“Yeah. What’s your horsey’s name?”
“Nomad.”
“What kind of name is that?” she asked.
“He’s a drifter. A perpetual wanderer. Like me.”
“Can I pet him?”
“Of course you can.”
The little girl began to follow me, as did other lost souls we happened upon. Perhaps all they needed was a final sign of hope—a simple man on a horse emerging through the palms. I put the child up on Nomad’s back while I took to my feet. My companions and I traveled for a couple of days before we came across the new population center of southeast Florida, which spread, as I learned, throughout the vast farmland surrounding Lake Okeechobee and stretched all the way to the Atlantic Ocean. It was centered on the lake for both its fresh water and fishing.

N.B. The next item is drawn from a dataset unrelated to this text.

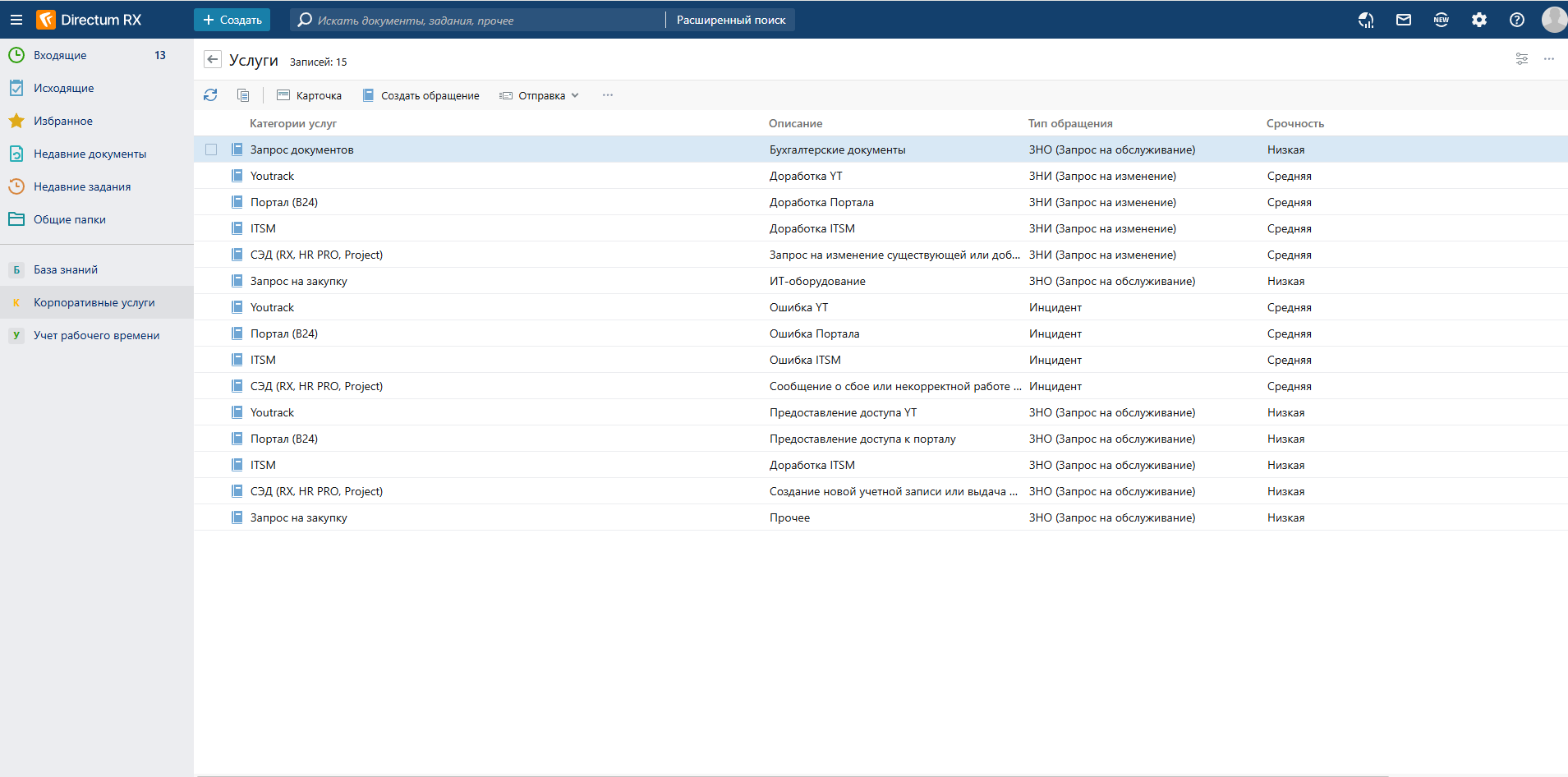Open the settings gear in header
Image resolution: width=1568 pixels, height=777 pixels.
click(x=1478, y=20)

Even in the eastern parts that had once been saturated with development, it appeared that many of the existing structures had been demolished and the whole area—or at least the part that I saw—had been flattened to start over. It just made more sense than trying to build upon the mistakes of the past, I guess. The old methods had worked in the old world, perhaps, but they would only hinder the creation of a new civilization. If we’re going to rebuild, I thought, we might as well do it right from the ground up. It was beautifully executed. A great number of wells had already been completed, and significant progress had been made toward development of new housing stock.
From our perspective inland, most of the homes appeared to be constructed as domes built of earthbags, which are just what the name implies. Organic woven sacks are filled with soil or whatever ground material is available on site, and then stacked in a brick-like formation to create vertical or curving walls. There, the dome shape was preferred for its stability and simplicity. Once the walls were complete, they were coated inside and out with adobe. Some of the curved roofs flowed directly into small hills surrounding the homes, making them appear as if they had grown from the ground. Most consisted of a single room with a single arched doorway and perhaps a fireplace or a hole in the roof to draw smoke from a central fire pit.
Near the shore, construction was different. Rows of wooden homes were built on stilts to mitigate hurricane damage, and they had hip roofs to reduce drag in strong winds. Networks of trenches spread throughout to direct floodwaters away from neighborhoods. Solid, thoughtful construction is particularly important in geographic areas prone to regular bombardment from the environment. They had to be prepared for the coming hurricane season and many more that would follow annually like clockwork.
We passed through a number of farms, small and large, nestled within the community. An old woman named Esther operated one of them.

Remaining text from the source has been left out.